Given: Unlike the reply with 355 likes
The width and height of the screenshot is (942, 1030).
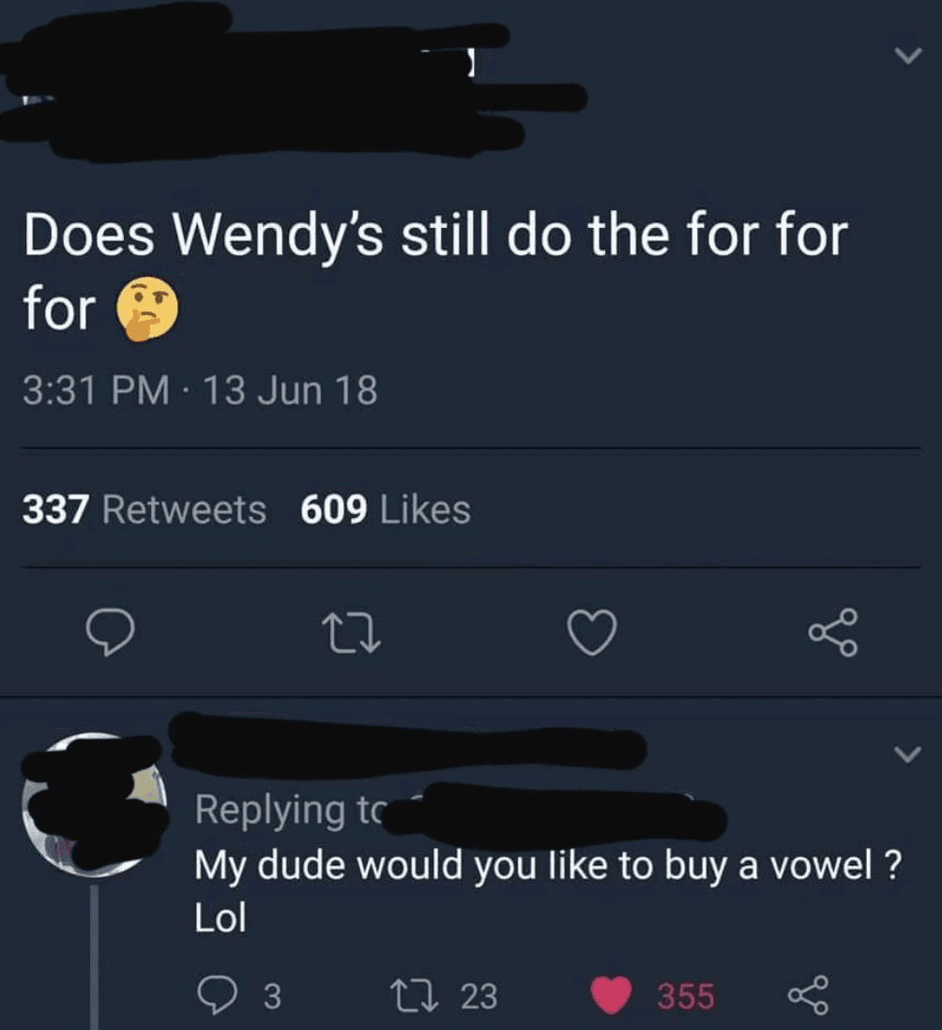Looking at the screenshot, I should 652,995.
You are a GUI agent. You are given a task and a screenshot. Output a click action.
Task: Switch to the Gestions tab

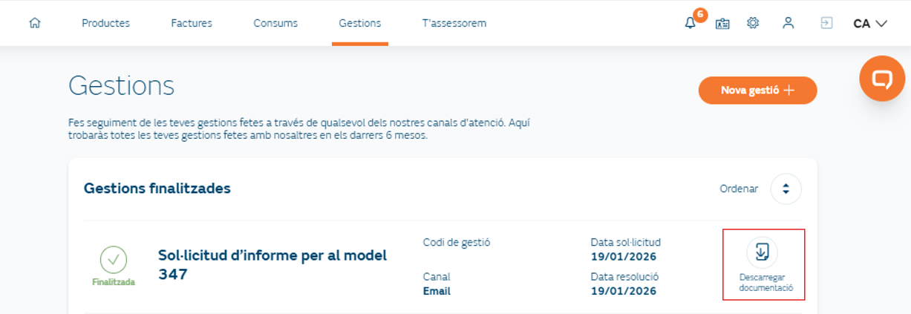pyautogui.click(x=360, y=23)
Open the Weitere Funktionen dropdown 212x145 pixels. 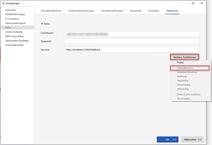pyautogui.click(x=184, y=57)
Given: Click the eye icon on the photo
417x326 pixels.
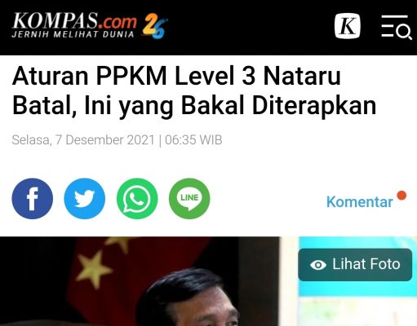Looking at the screenshot, I should (318, 265).
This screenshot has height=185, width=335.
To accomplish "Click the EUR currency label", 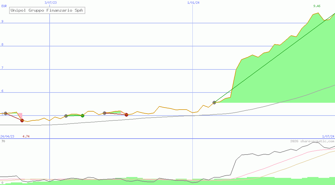I will [4, 6].
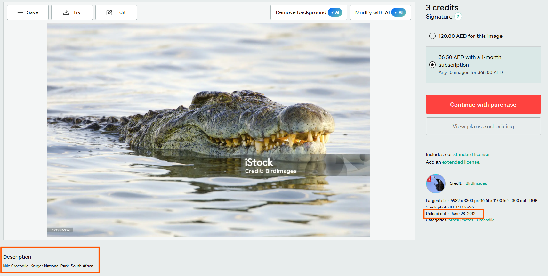The image size is (548, 276).
Task: Click the 171336276 ID tag on photo
Action: pos(61,230)

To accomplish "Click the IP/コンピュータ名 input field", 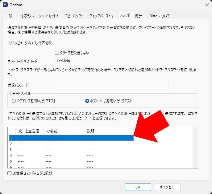I will [112, 46].

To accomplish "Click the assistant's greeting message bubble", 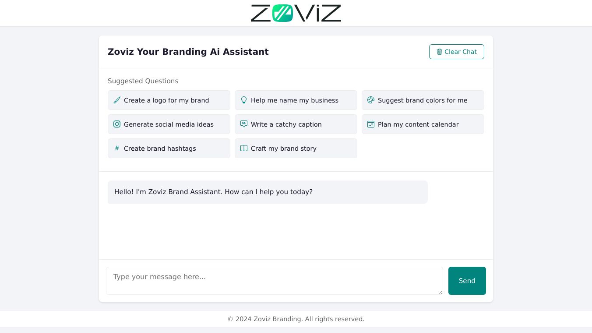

::::::::

### Task description:
Only one thing is wanted here, an exact copy of the lines from the first line above through the line containing "You are a GUI", minus any picture.

### Output:
Given: Unlike the reply with 355 likes
The width and height of the screenshot is (942, 1030).
Looking at the screenshot, I should 652,995.
You are a GUI agent. You are given a task and a screenshot. Output a click action.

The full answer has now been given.